Data:

-- start --

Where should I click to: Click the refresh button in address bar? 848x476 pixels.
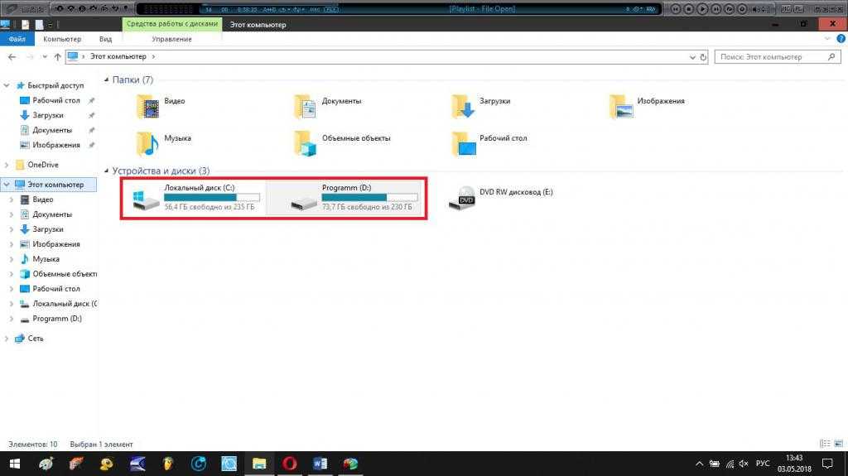(703, 57)
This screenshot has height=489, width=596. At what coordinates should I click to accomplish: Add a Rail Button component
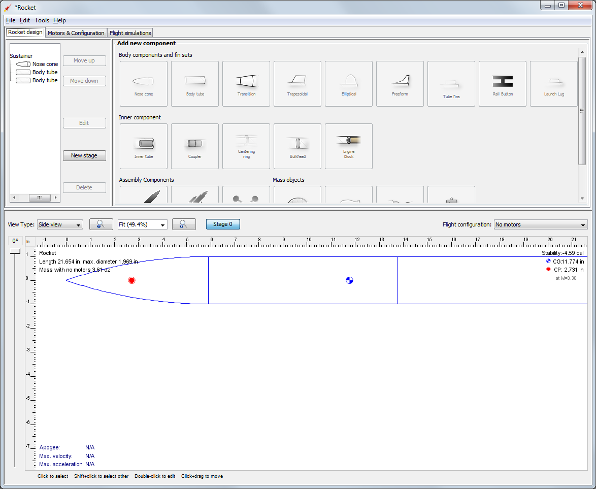[502, 84]
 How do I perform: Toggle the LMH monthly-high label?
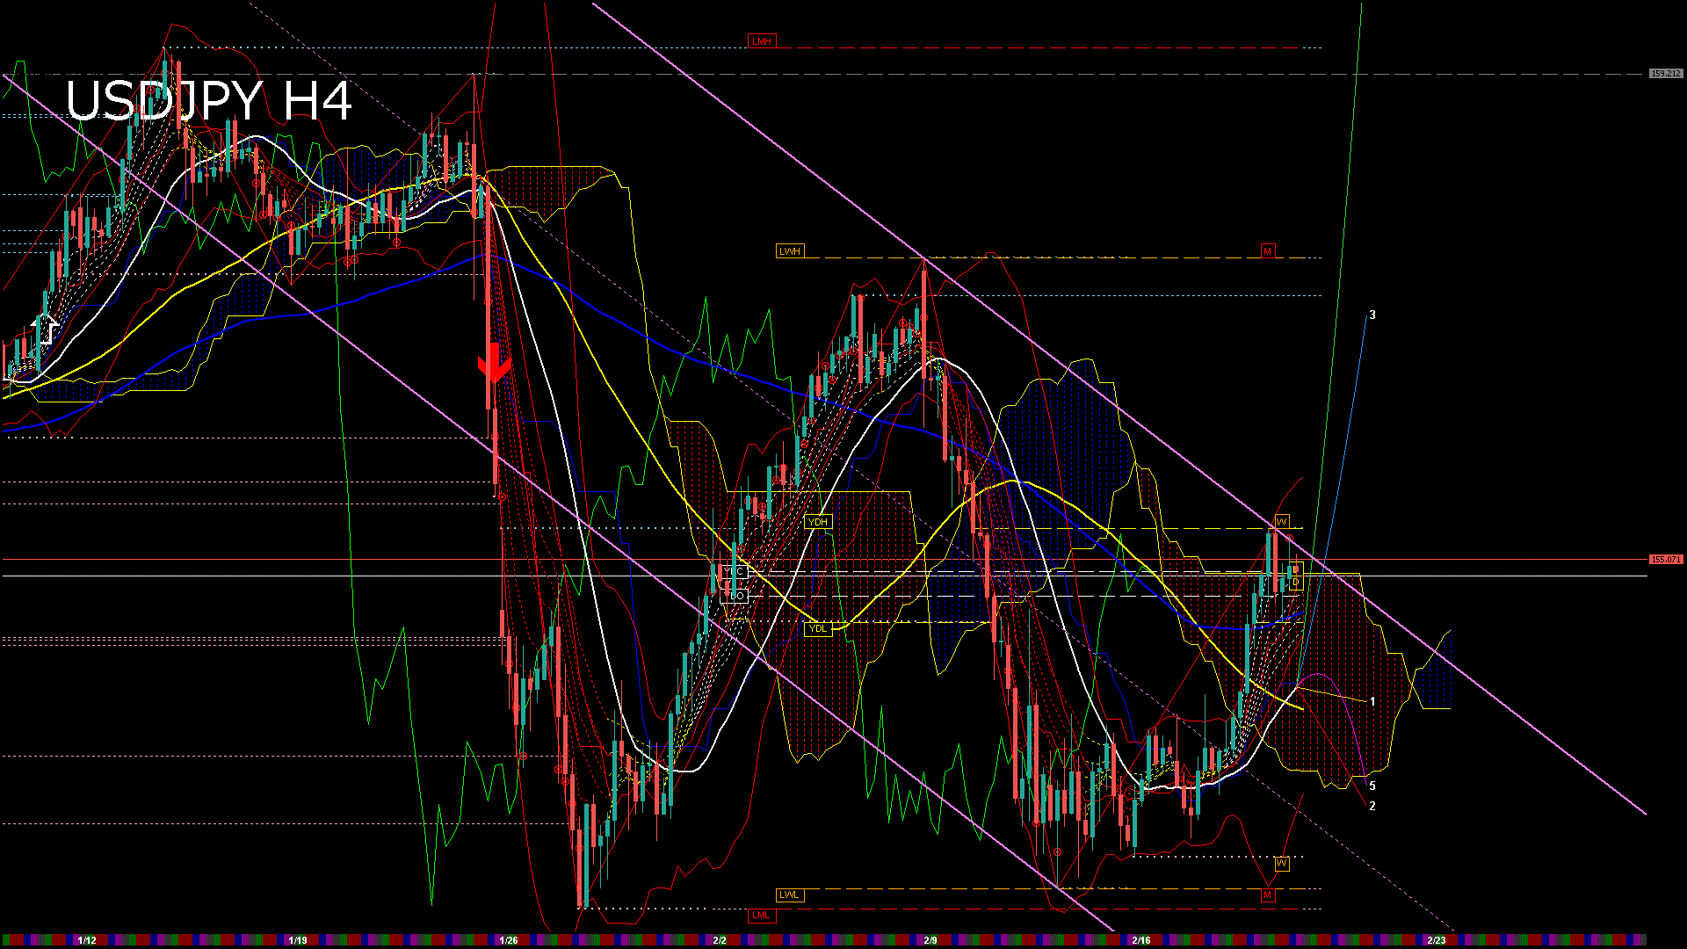(x=762, y=40)
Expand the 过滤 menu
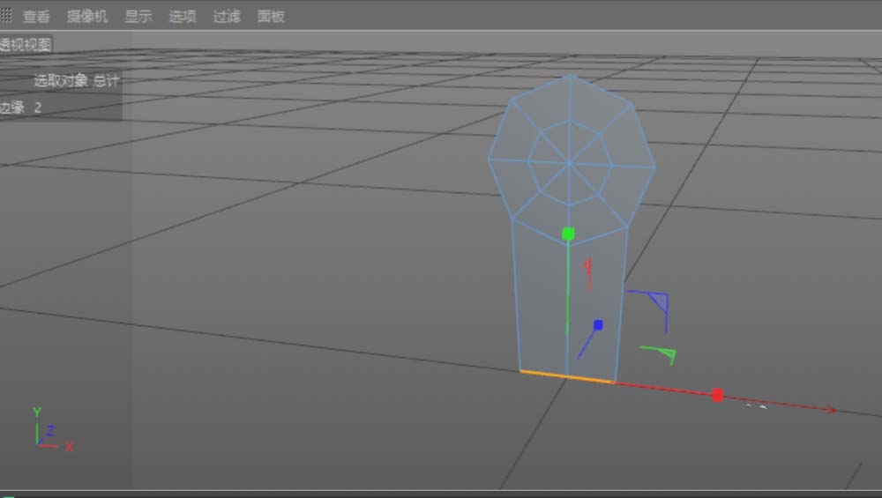This screenshot has height=498, width=882. (227, 17)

-- end --

Prompt: Please rewrite the whole listing above with "refresh" swapped for "reload" and nothing else altered. Leave the pictures out.

Response to the exercise:
Where should I click to: Click the reload button in address bar? 848x476 pixels.
(703, 57)
This screenshot has height=489, width=596. At what coordinates should I click to accomplish: Add a Rail Button component
[502, 84]
 How do I perform: Toggle the LMH monthly-high label?
(x=762, y=40)
Expand the 过滤 menu
This screenshot has height=498, width=882. (227, 17)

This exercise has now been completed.